Beginning at the line that holds "Task: Click the 参考 button beside 注意事项", repeat every line through the last line of the material, exactly, and drop any pictures.
--
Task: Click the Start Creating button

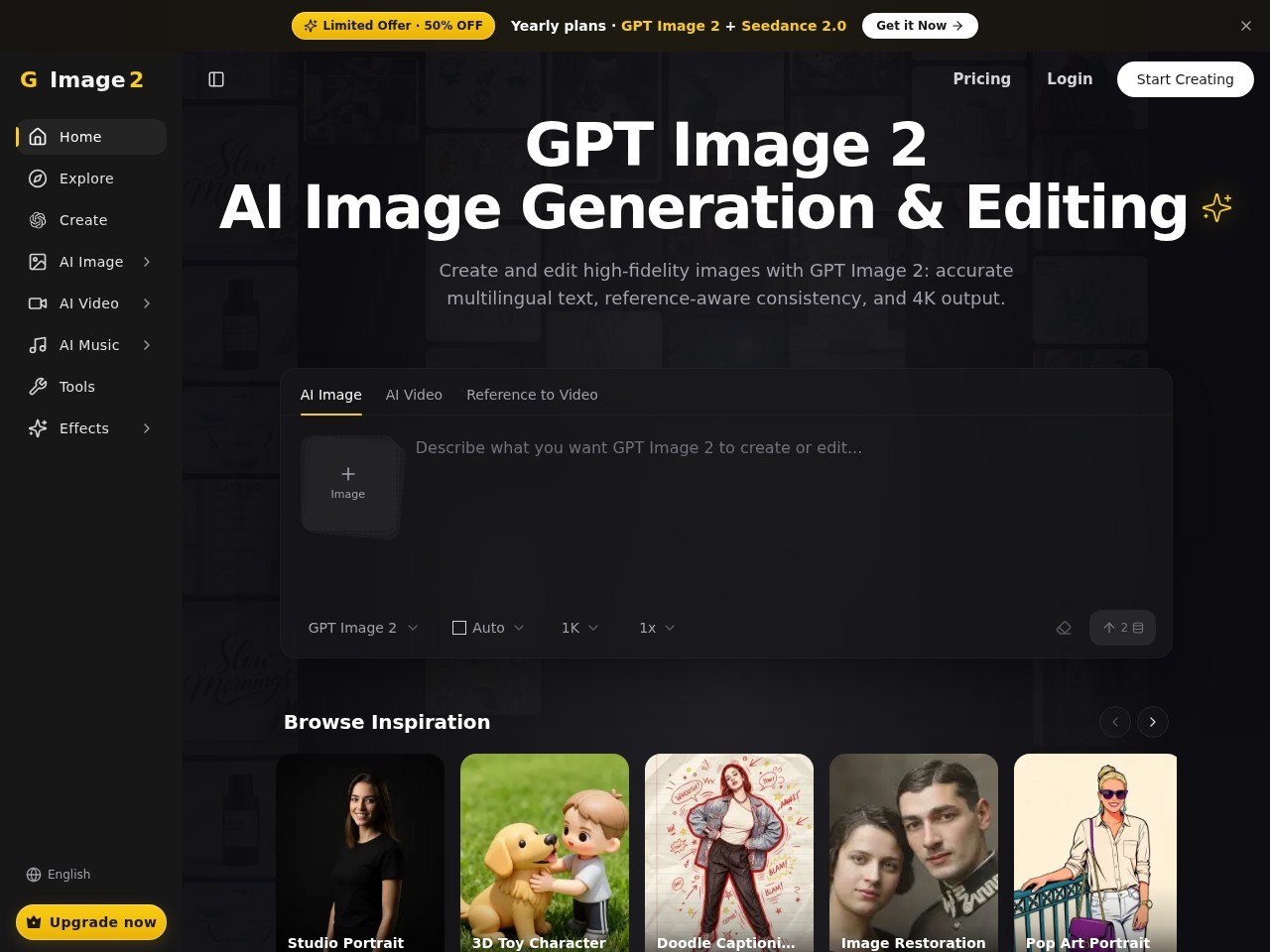Action: [1186, 79]
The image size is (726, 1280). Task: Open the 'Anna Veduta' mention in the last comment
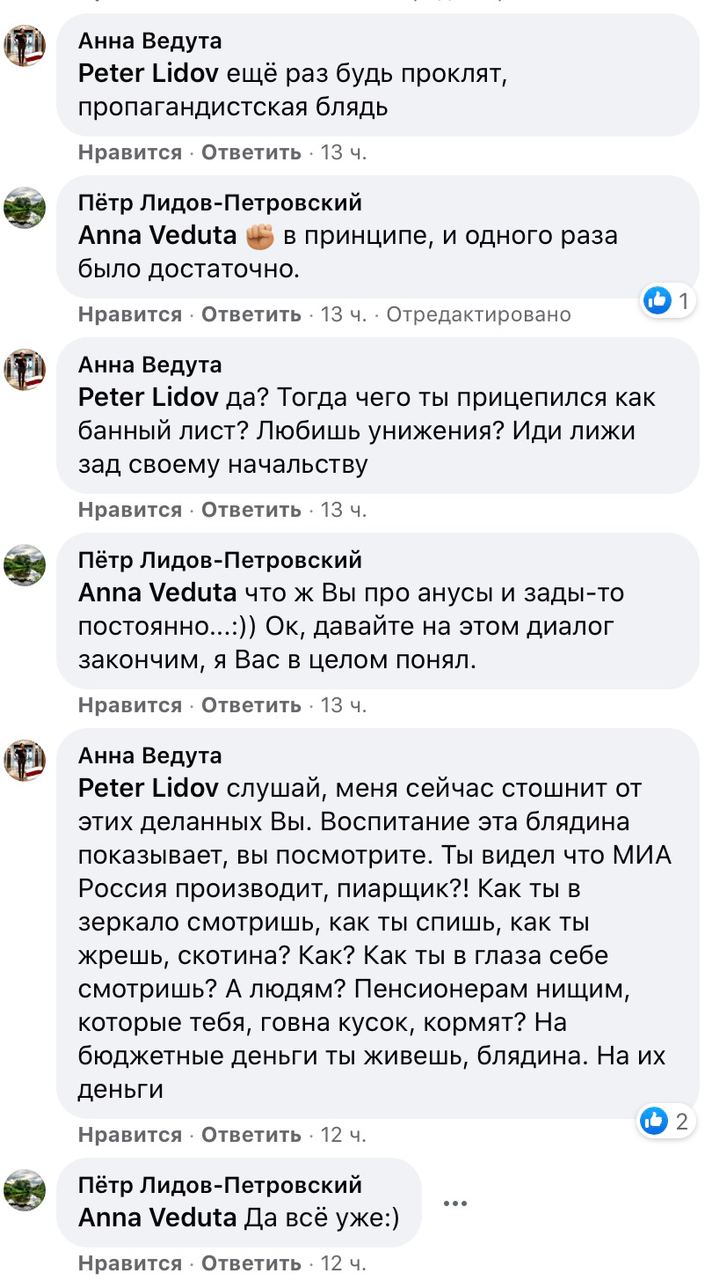156,1217
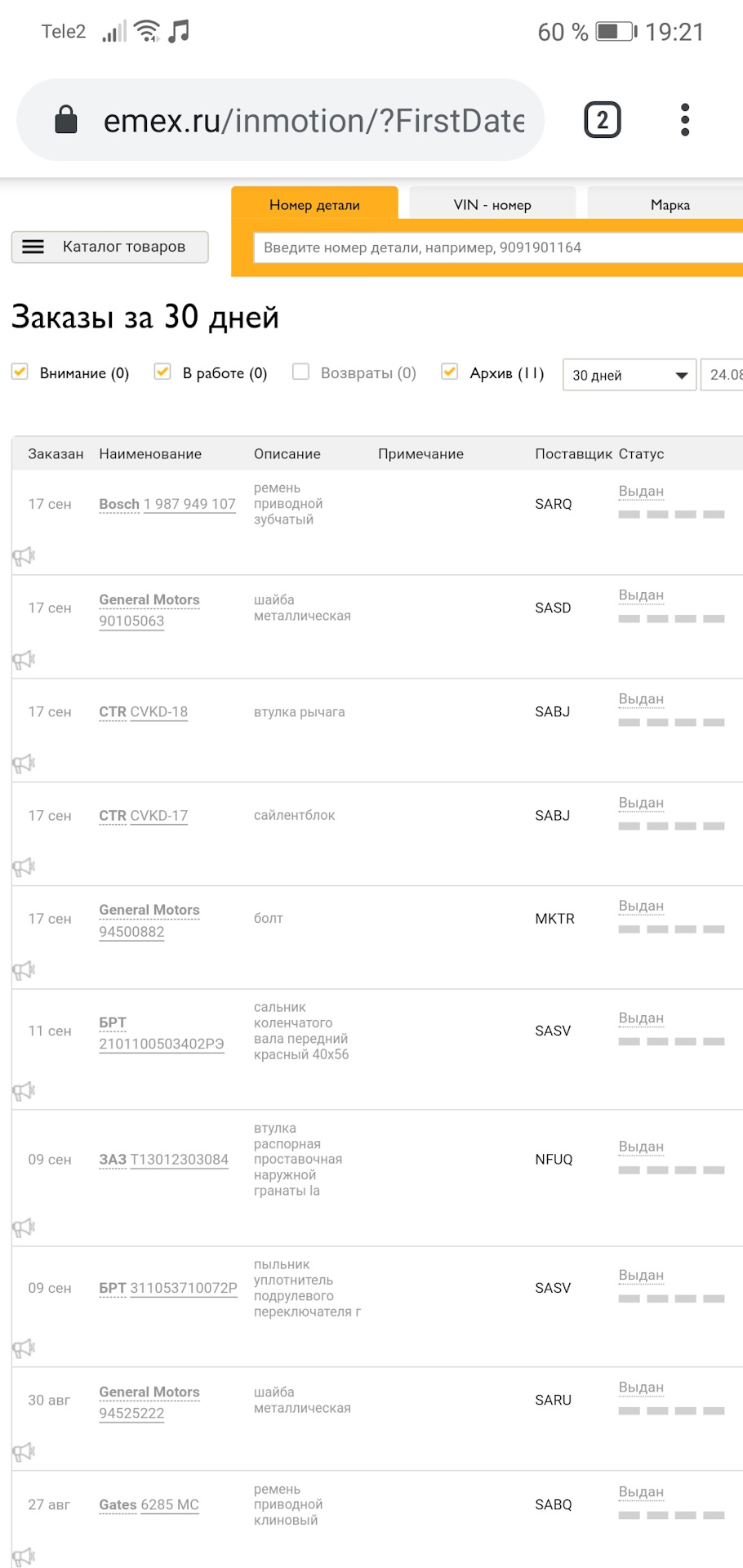Click megaphone icon under ЗАЗ T13012303084 row
743x1568 pixels.
[x=23, y=1227]
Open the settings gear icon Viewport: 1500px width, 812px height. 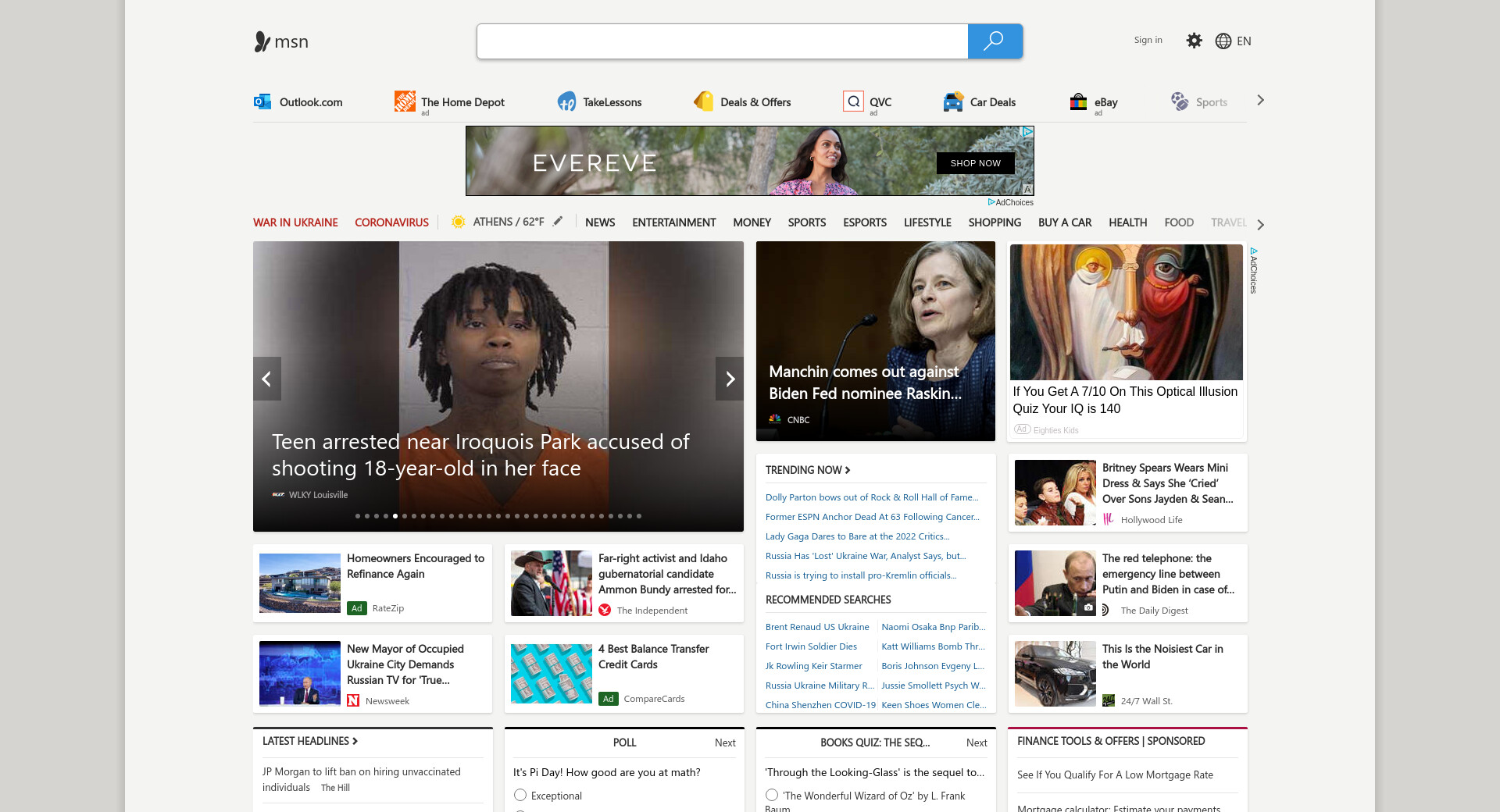click(1194, 41)
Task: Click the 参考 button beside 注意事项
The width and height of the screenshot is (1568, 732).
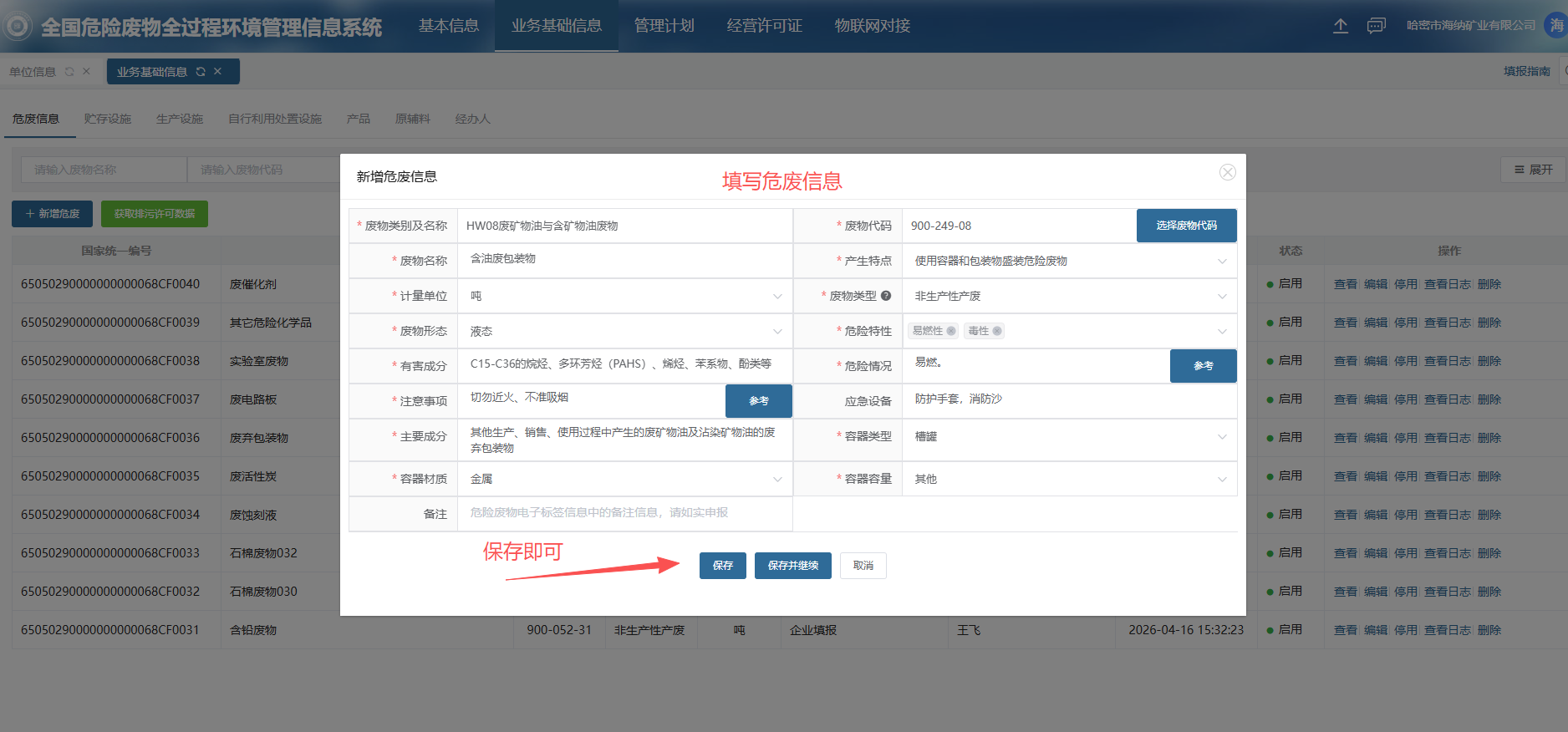Action: 758,401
--
** Problem solution **
Task: Click the 参考 button beside 注意事项
The width and height of the screenshot is (1568, 732).
Action: 758,401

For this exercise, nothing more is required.